■ **Directions for this task**
Output everything in the listing exactly, with no line missing.

START Data for processing

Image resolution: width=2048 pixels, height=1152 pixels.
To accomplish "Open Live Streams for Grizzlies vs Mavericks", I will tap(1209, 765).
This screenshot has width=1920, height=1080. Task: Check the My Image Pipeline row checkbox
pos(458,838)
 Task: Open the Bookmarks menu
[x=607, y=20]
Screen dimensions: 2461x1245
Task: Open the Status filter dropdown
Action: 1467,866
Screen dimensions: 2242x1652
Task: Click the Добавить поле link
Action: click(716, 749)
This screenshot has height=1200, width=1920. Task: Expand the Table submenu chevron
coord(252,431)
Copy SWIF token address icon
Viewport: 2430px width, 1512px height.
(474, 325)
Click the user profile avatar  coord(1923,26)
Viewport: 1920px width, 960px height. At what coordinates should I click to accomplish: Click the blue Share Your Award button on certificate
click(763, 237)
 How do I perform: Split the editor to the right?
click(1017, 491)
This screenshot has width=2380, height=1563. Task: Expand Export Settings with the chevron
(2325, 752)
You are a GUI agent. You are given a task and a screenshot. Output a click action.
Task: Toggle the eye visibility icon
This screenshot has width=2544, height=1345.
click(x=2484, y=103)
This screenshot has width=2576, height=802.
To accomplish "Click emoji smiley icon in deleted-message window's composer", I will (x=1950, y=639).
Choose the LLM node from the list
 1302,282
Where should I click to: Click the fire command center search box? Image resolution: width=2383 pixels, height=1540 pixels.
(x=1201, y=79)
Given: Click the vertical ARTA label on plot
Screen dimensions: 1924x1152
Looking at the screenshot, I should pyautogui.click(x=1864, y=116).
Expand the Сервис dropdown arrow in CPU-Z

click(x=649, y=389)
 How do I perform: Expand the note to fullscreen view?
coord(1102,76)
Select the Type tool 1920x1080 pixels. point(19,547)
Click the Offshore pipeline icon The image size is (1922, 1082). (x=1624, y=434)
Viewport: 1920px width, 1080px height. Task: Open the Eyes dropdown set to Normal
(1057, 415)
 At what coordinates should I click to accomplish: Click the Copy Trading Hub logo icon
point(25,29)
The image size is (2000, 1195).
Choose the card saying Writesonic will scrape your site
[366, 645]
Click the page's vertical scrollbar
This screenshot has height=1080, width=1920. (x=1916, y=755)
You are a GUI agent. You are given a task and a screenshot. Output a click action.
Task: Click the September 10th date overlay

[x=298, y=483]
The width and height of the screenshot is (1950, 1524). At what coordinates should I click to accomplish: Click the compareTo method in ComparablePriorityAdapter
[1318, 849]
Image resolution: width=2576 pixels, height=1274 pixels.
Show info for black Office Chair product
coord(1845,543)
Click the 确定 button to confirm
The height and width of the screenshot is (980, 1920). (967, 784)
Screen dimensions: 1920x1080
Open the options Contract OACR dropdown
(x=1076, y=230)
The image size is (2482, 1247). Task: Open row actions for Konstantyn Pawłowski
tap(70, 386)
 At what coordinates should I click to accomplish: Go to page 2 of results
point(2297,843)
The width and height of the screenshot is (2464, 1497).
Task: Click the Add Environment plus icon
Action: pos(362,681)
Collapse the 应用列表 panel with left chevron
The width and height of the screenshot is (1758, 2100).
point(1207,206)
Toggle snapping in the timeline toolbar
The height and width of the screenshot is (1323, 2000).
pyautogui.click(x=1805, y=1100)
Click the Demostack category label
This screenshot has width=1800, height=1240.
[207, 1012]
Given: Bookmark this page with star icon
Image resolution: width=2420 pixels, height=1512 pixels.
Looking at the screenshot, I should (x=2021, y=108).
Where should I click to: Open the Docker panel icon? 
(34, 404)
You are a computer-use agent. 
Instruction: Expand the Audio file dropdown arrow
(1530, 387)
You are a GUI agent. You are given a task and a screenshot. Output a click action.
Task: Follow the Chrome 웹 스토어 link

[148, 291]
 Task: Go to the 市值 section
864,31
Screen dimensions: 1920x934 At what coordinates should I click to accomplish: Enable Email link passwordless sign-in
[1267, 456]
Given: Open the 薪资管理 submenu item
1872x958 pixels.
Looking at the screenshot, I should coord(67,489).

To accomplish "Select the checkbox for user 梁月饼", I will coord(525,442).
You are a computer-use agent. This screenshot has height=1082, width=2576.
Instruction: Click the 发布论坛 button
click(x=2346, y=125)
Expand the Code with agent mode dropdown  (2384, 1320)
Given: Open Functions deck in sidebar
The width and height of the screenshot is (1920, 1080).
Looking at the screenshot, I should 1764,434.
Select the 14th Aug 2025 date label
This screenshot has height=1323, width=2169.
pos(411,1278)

END Data for processing

■ **Response box**
Image resolution: width=2048 pixels, height=1152 pixels.
To accomplish "Open Live Streams for Grizzlies vs Mavericks", I will tap(1209, 765).
This screenshot has width=1920, height=1080. Task: Check the My Image Pipeline row checkbox
pos(458,838)
 Task: Open the Bookmarks menu
[x=607, y=20]
Screen dimensions: 2461x1245
Task: Open the Status filter dropdown
Action: 1467,866
Screen dimensions: 2242x1652
Task: Click the Добавить поле link
Action: click(716, 749)
This screenshot has height=1200, width=1920. Task: Expand the Table submenu chevron
coord(252,431)
Copy SWIF token address icon
Viewport: 2430px width, 1512px height.
(474, 325)
Click the user profile avatar  coord(1923,26)
Viewport: 1920px width, 960px height. At what coordinates should I click to accomplish: Click the blue Share Your Award button on certificate
click(763, 237)
 How do I perform: Split the editor to the right?
click(1017, 491)
This screenshot has width=2380, height=1563. Task: Expand Export Settings with the chevron
(2325, 752)
You are a GUI agent. You are given a task and a screenshot. Output a click action.
Task: Toggle the eye visibility icon
This screenshot has width=2544, height=1345.
click(x=2484, y=103)
This screenshot has width=2576, height=802.
To accomplish "Click emoji smiley icon in deleted-message window's composer", I will (x=1950, y=639).
Choose the LLM node from the list
 1302,282
Where should I click to: Click the fire command center search box? Image resolution: width=2383 pixels, height=1540 pixels.
(x=1201, y=79)
Given: Click the vertical ARTA label on plot
Screen dimensions: 1924x1152
Looking at the screenshot, I should pyautogui.click(x=1864, y=116).
Expand the Сервис dropdown arrow in CPU-Z

click(x=649, y=389)
 How do I perform: Expand the note to fullscreen view?
coord(1102,76)
Select the Type tool 1920x1080 pixels. point(19,547)
Click the Offshore pipeline icon The image size is (1922, 1082). (x=1624, y=434)
Viewport: 1920px width, 1080px height. Task: Open the Eyes dropdown set to Normal
(1057, 415)
 At what coordinates should I click to accomplish: Click the Copy Trading Hub logo icon
point(25,29)
The image size is (2000, 1195).
Choose the card saying Writesonic will scrape your site
[366, 645]
Click the page's vertical scrollbar
This screenshot has height=1080, width=1920. (x=1916, y=755)
You are a GUI agent. You are given a task and a screenshot. Output a click action.
Task: Click the September 10th date overlay

[x=298, y=483]
The width and height of the screenshot is (1950, 1524). At what coordinates should I click to accomplish: Click the compareTo method in ComparablePriorityAdapter
[1318, 849]
Image resolution: width=2576 pixels, height=1274 pixels.
Show info for black Office Chair product
coord(1845,543)
Click the 确定 button to confirm
The height and width of the screenshot is (980, 1920). (967, 784)
Screen dimensions: 1920x1080
Open the options Contract OACR dropdown
(x=1076, y=230)
The image size is (2482, 1247). Task: Open row actions for Konstantyn Pawłowski
tap(70, 386)
 At what coordinates should I click to accomplish: Go to page 2 of results
point(2297,843)
The width and height of the screenshot is (2464, 1497).
Task: Click the Add Environment plus icon
Action: pos(362,681)
Collapse the 应用列表 panel with left chevron
The width and height of the screenshot is (1758, 2100).
point(1207,206)
Toggle snapping in the timeline toolbar
The height and width of the screenshot is (1323, 2000).
pyautogui.click(x=1805, y=1100)
Click the Demostack category label
This screenshot has width=1800, height=1240.
[207, 1012]
Given: Bookmark this page with star icon
Image resolution: width=2420 pixels, height=1512 pixels.
Looking at the screenshot, I should (x=2021, y=108).
Where should I click to: Open the Docker panel icon? 
(34, 404)
You are a computer-use agent. 
Instruction: Expand the Audio file dropdown arrow
(1530, 387)
You are a GUI agent. You are given a task and a screenshot. Output a click action.
Task: Follow the Chrome 웹 스토어 link

[148, 291]
 Task: Go to the 市值 section
864,31
Screen dimensions: 1920x934 At what coordinates should I click to accomplish: Enable Email link passwordless sign-in
[1267, 456]
Given: Open the 薪资管理 submenu item
1872x958 pixels.
Looking at the screenshot, I should coord(67,489).

To accomplish "Select the checkbox for user 梁月饼", I will coord(525,442).
You are a computer-use agent. This screenshot has height=1082, width=2576.
Instruction: Click the 发布论坛 button
click(x=2346, y=125)
Expand the Code with agent mode dropdown  (2384, 1320)
Given: Open Functions deck in sidebar
The width and height of the screenshot is (1920, 1080).
Looking at the screenshot, I should 1764,434.
Select the 14th Aug 2025 date label
This screenshot has height=1323, width=2169.
pos(411,1278)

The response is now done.